WHAT IS NEEDED
Rewrite the material below, replacing every occurrence of "Viewport" with "Window" and leaving all other text unchanged.

↓

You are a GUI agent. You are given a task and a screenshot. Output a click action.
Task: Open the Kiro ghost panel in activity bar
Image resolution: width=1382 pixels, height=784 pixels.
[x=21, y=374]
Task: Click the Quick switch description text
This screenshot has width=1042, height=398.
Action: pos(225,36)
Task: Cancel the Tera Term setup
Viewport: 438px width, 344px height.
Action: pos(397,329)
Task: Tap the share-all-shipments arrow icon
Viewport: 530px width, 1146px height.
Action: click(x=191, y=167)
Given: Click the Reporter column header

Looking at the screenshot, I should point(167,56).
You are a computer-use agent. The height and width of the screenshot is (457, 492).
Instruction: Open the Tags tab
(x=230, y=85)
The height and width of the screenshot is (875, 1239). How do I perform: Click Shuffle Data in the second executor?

↑

SOLUTION FOR THIS TASK
You are a GUI agent. You are given a task and a screenshot. Output a click action.
Task: Open the Kiro ghost panel in activity bar
Image resolution: width=1382 pixels, height=784 pixels.
[x=21, y=374]
Task: Click the Quick switch description text
This screenshot has width=1042, height=398.
Action: pos(225,36)
Task: Cancel the Tera Term setup
Window: 438px width, 344px height.
Action: pos(397,329)
Task: Tap the share-all-shipments arrow icon
Window: 530px width, 1146px height.
Action: click(x=191, y=167)
Given: Click the Reporter column header

Looking at the screenshot, I should point(167,56).
You are a computer-use agent. The height and width of the screenshot is (457, 492).
Instruction: Open the Tags tab
(x=230, y=85)
The height and width of the screenshot is (875, 1239). How do I perform: Click Shuffle Data in the second executor?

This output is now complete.